▼

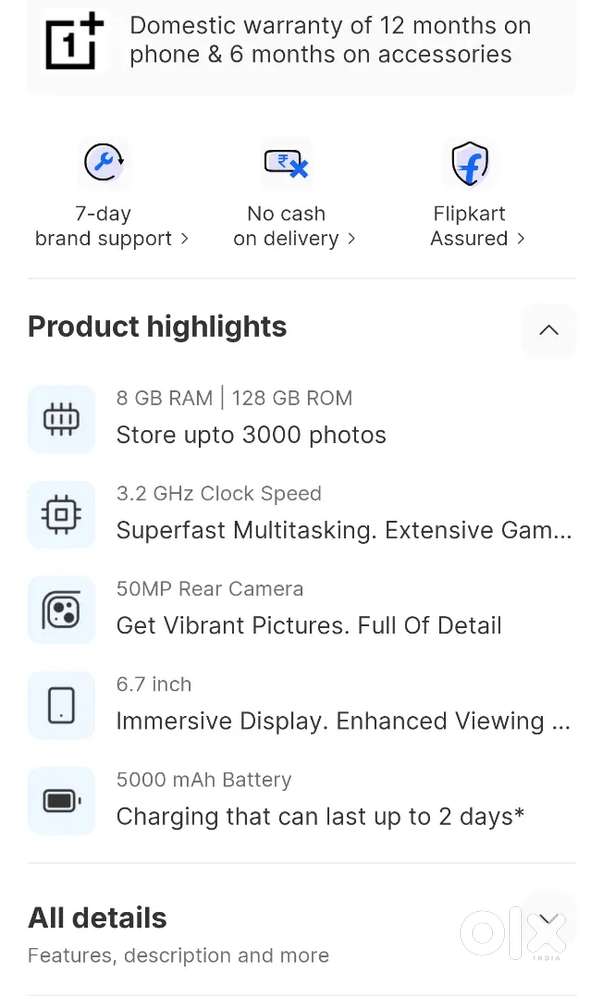This screenshot has width=603, height=999.
Task: Expand the All details section
Action: click(547, 919)
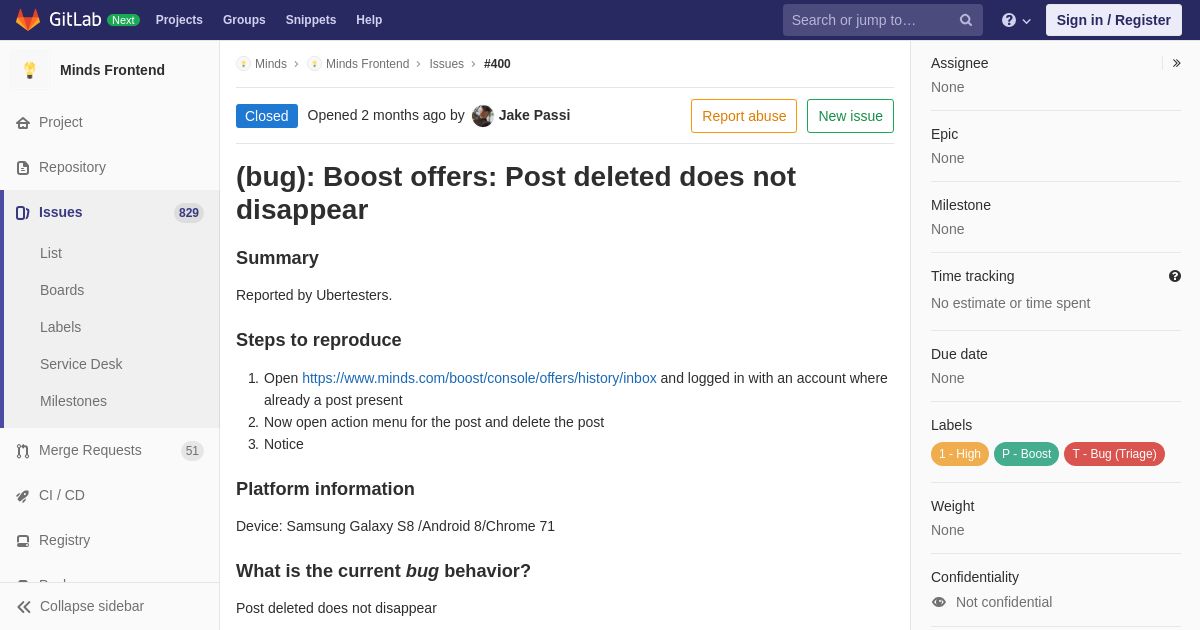1200x630 pixels.
Task: Open the Projects menu in navbar
Action: pos(179,20)
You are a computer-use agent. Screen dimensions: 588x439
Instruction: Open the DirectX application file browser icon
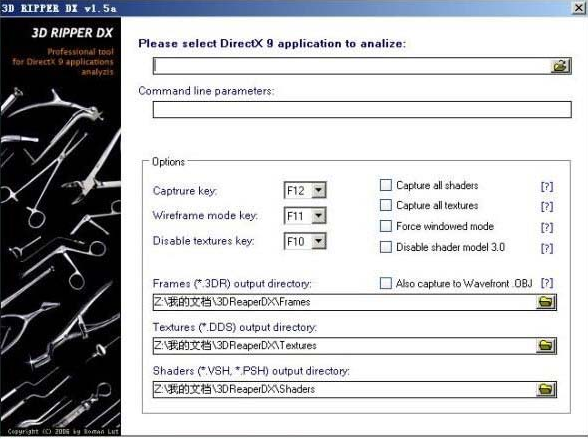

▲

--- What is expected ---
Only the lines between the one containing "You are a computer-use" and the last line of the listing above, both included, should be written out, exactly and without pictures.

--- Written answer ---
You are a computer-use agent. Screen dimensions: 588x439
Instruction: Open the DirectX application file browser icon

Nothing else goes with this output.